▸ YOUR INSTRUCTIONS
When you reach the line in the listing below that contains "Task: Open OneDrive from the system tray", begin returning lines exactly as written, and stop after the line that contains "Image resolution: width=1389". Return no other lines.

(DATA SUPPLIED)

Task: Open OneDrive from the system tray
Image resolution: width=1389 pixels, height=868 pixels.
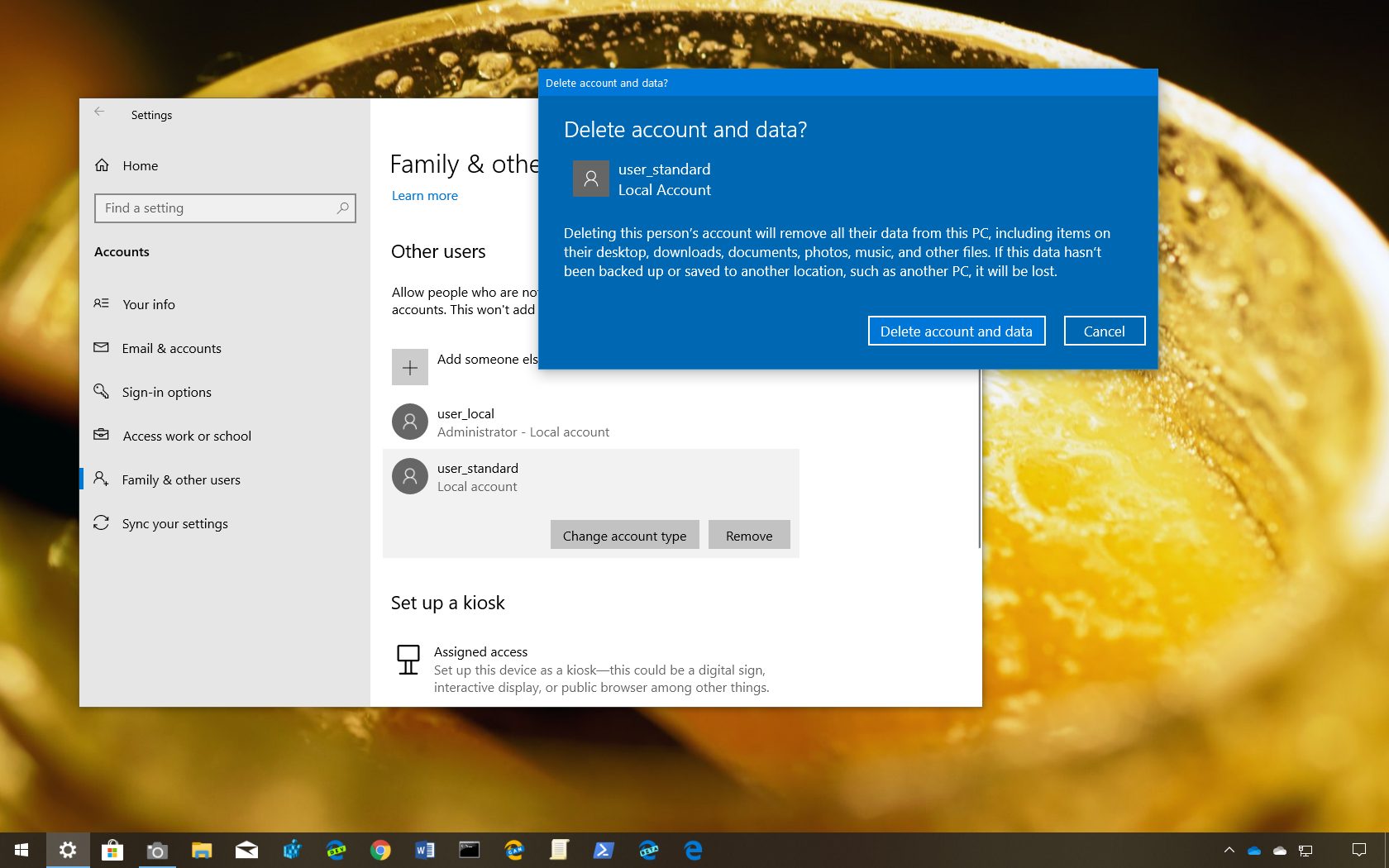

(End DATA SUPPLIED)
(DATA SUPPLIED)

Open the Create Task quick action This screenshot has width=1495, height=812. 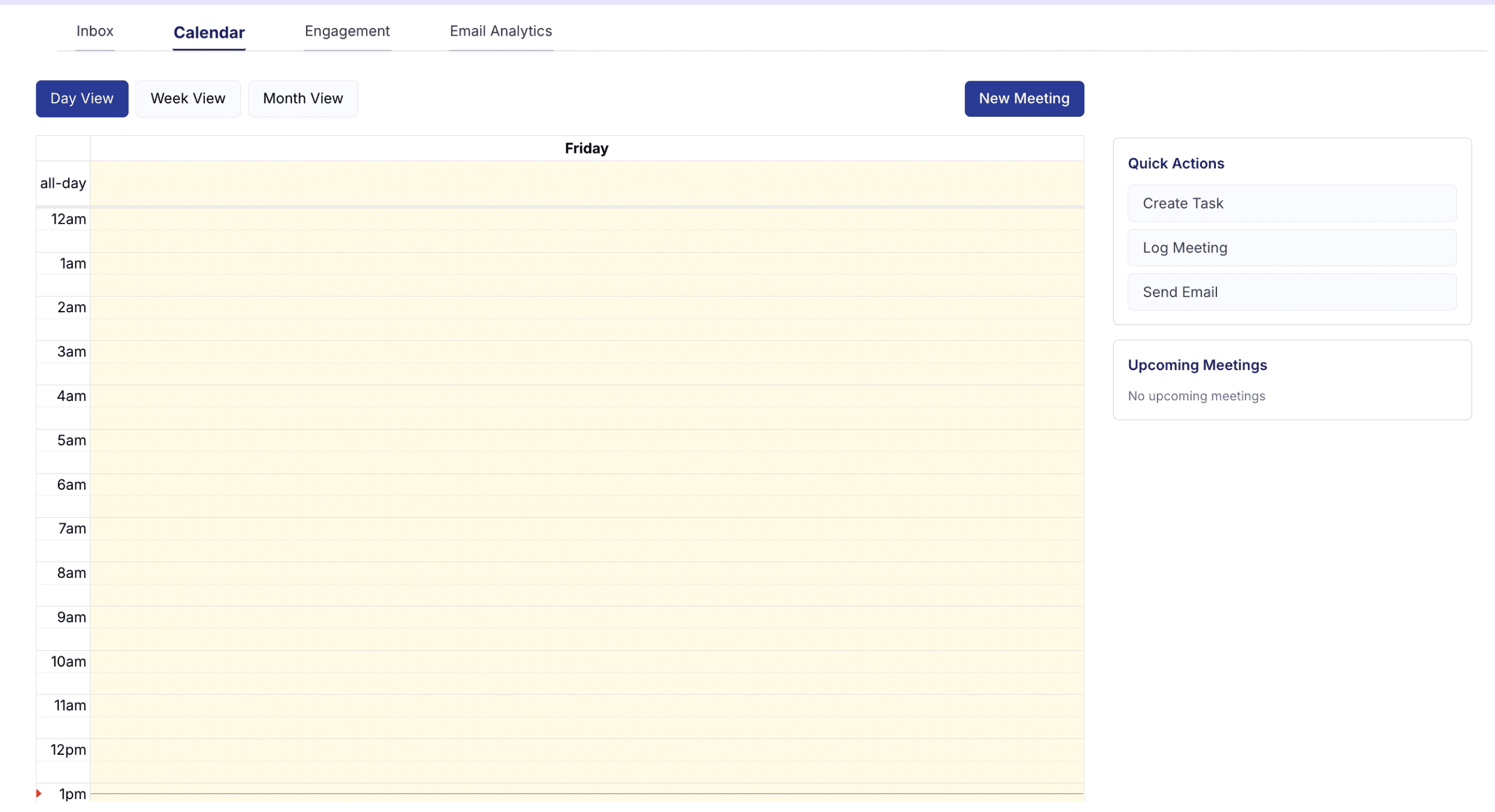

(End DATA SUPPLIED)
(DATA SUPPLIED)

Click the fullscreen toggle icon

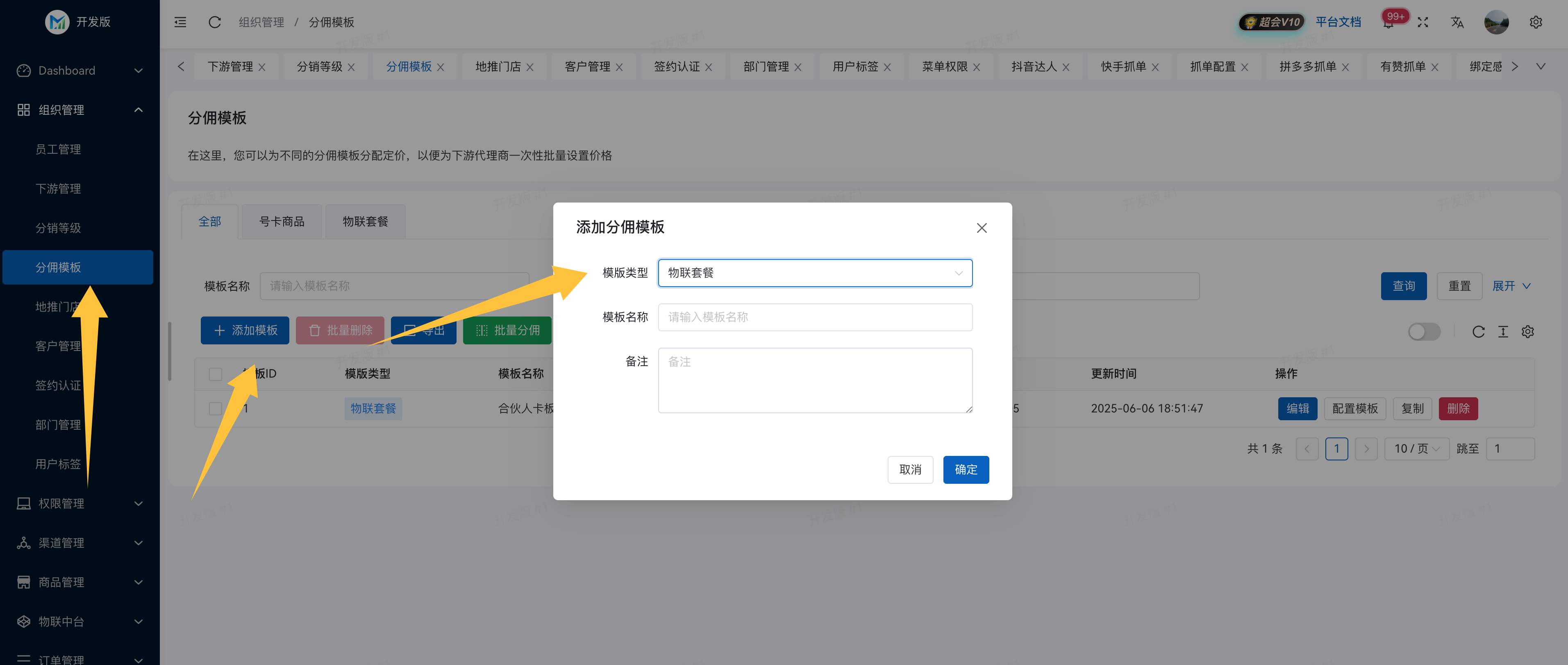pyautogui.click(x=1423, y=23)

(End DATA SUPPLIED)

▸ ANSWER TO THIS PROBLEM
Task: Open OneDrive from the system tray
Image resolution: width=1389 pixels, height=868 pixels.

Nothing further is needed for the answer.